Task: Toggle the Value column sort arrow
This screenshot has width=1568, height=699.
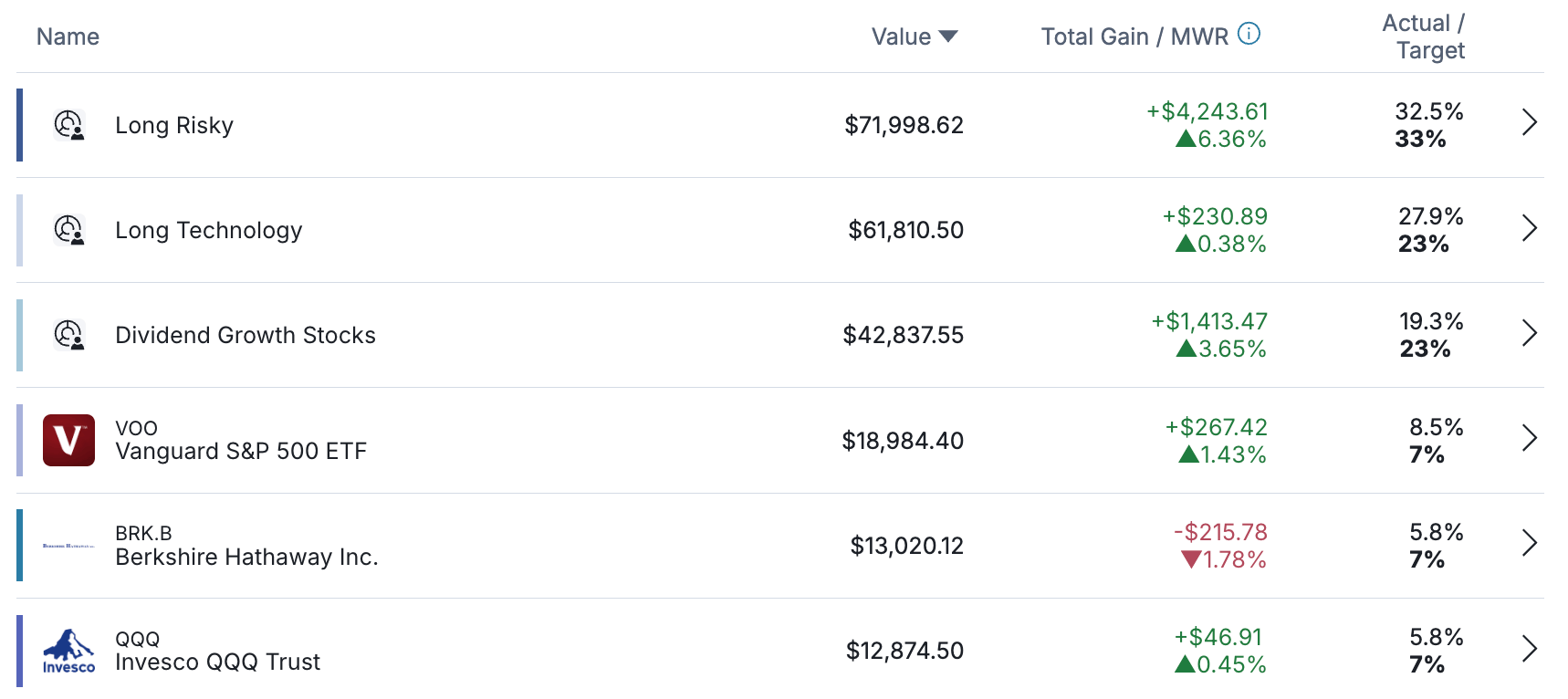Action: pyautogui.click(x=948, y=37)
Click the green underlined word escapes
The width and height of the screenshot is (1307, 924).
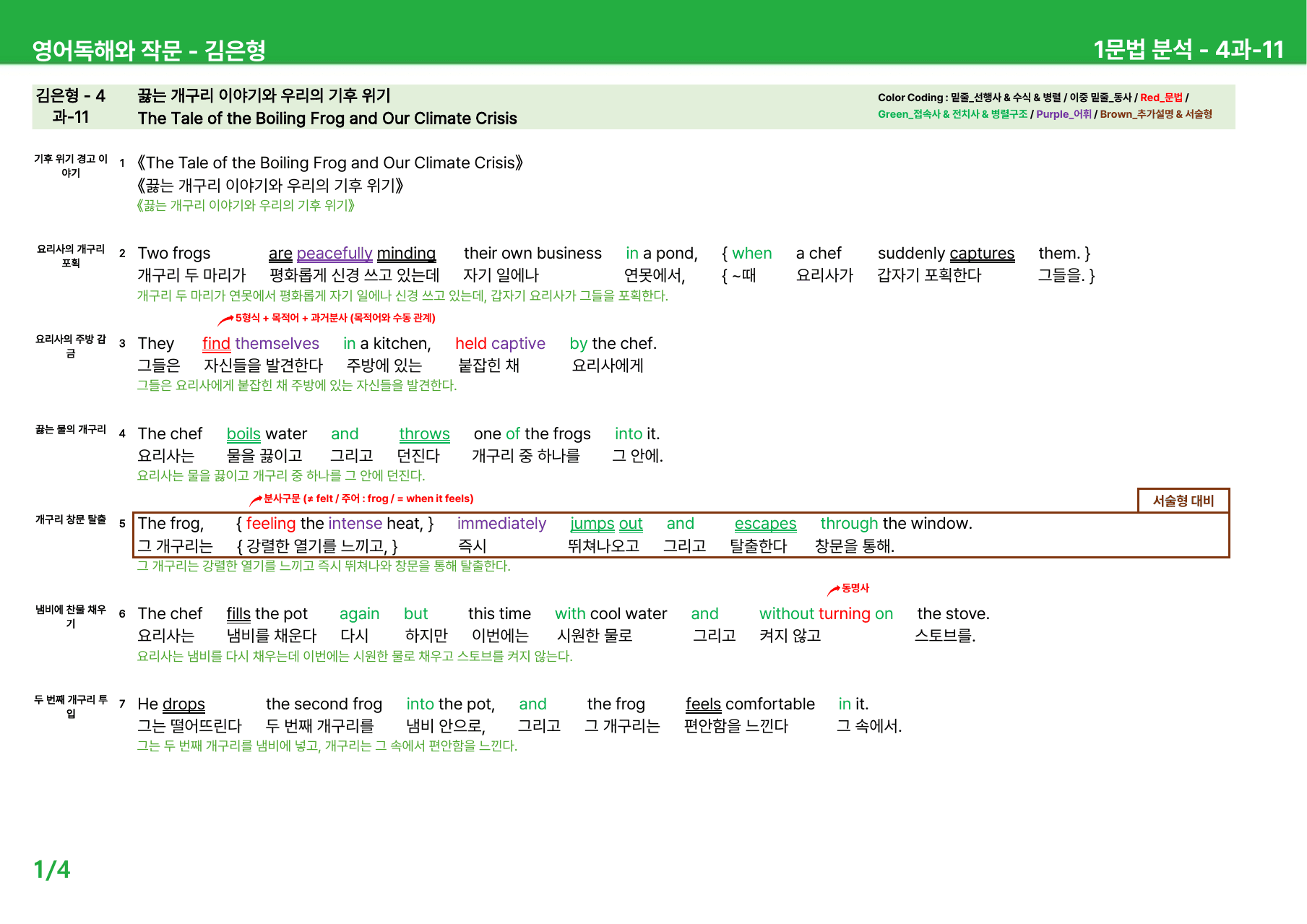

• • •

**What to work on:**
Pictures do not belong in your copy; restate word for word the lines from the one containing "This screenshot has width=1568, height=699." through the last line of the records above.

**Response box:**
This screenshot has width=1568, height=699.
Action: pyautogui.click(x=948, y=37)
Click the green underlined word escapes
The width and height of the screenshot is (1307, 924).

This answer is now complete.